06:38Until this day, there is no news about her.
06:41They called her a lot, her poor mother,
06:43and told her, your daughter is here, your daughter is here,
06:45your daughter is in the hospital, your daughter is here.
06:48We didn't know anything about her.
06:51And she disappeared.
06:53We don't know if she died, if she became a martyr.
06:56We don't know.
06:58Two of our guys also took her.
07:02One of them was tortured,
07:05his name might not be wrong,
07:08and then they took him back.
07:12One of them was taken away,
07:14they put him in a cell,
07:16he stayed there for a long time,
07:18and then they took him back.
07:20During the time that we were going to the co-ops
07:23and the grocery shops to find food,
07:26we saw hand grenades on the floor,
07:29on the streets, thrown just like that.
07:31I don't know what was the purpose of it.
07:35I mean, I walked through a grenade in the streets next to it.
07:40When I think about it right now, it's terrible.
07:44We had to leave, we had no choice.
07:59End of October.
08:01We went from Iraq to Jordan,
08:03and from Jordan the Indian mission had arranged
08:06all the flights for us to take back to India.
08:09Since my mom couldn't stand it,
08:12we decided to take her to Syria.
08:16My mom is Syrian.
08:17We took a bus.
08:18I think we left on the 20th of September.
08:24We took a bus to Iraq.
08:27We stayed in Iraq a couple of days in a hotel.
08:30There was no same-day bus to Jordan and Syria,
08:34so we had to stay two days in a hotel in Iraq.
08:37We stayed there,
08:39and then we took another bus after 48 hours
08:42to Iraq, to Jordan, and to Syria.
08:45Of course we felt it.
08:46We didn't sleep until midnight.
08:50We would listen to the news,
08:52and then we would put up wires,
08:54and we would make a special antenna
08:58to listen to the news.
09:00We would listen to the news and they would tell us
09:02what night it was.
09:04So we were expecting a strike at any moment.
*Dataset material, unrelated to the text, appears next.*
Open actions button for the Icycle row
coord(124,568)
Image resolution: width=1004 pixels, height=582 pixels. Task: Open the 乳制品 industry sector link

09:08Iraqi soldiers, when they left,
09:10they burned all the wells.
09:12The sky was so dark.
09:15We see layers of gasoline and dirt.
09:23We stayed like that for three, four months.
09:25We couldn't see the sun.
09:26There was no sun at all.
09:27Living during the invasion in Kuwait
09:29was a hell of an experience.
09:31God forbid it doesn't happen to anybody
09:35because it's something very awful
09:40and very scary things.
09:42It was total fear and total chaos.
09:46Kuwait is a small country, yes,
09:48but with a big heart.
09:51Its people, during the invasion,
09:53showed a big courage to really save Kuwait,
09:58to help build Kuwait after the invasion.
10:01It was seven long months that we really had to endure,
10:07but thankfully all the United Nations,
10:11all the countries helped us
10:13to go through this tragic event.
10:17It was really dramatic, but we survived.
10:21We are here to tell the stories for our children
10:24and the children and the generations to come.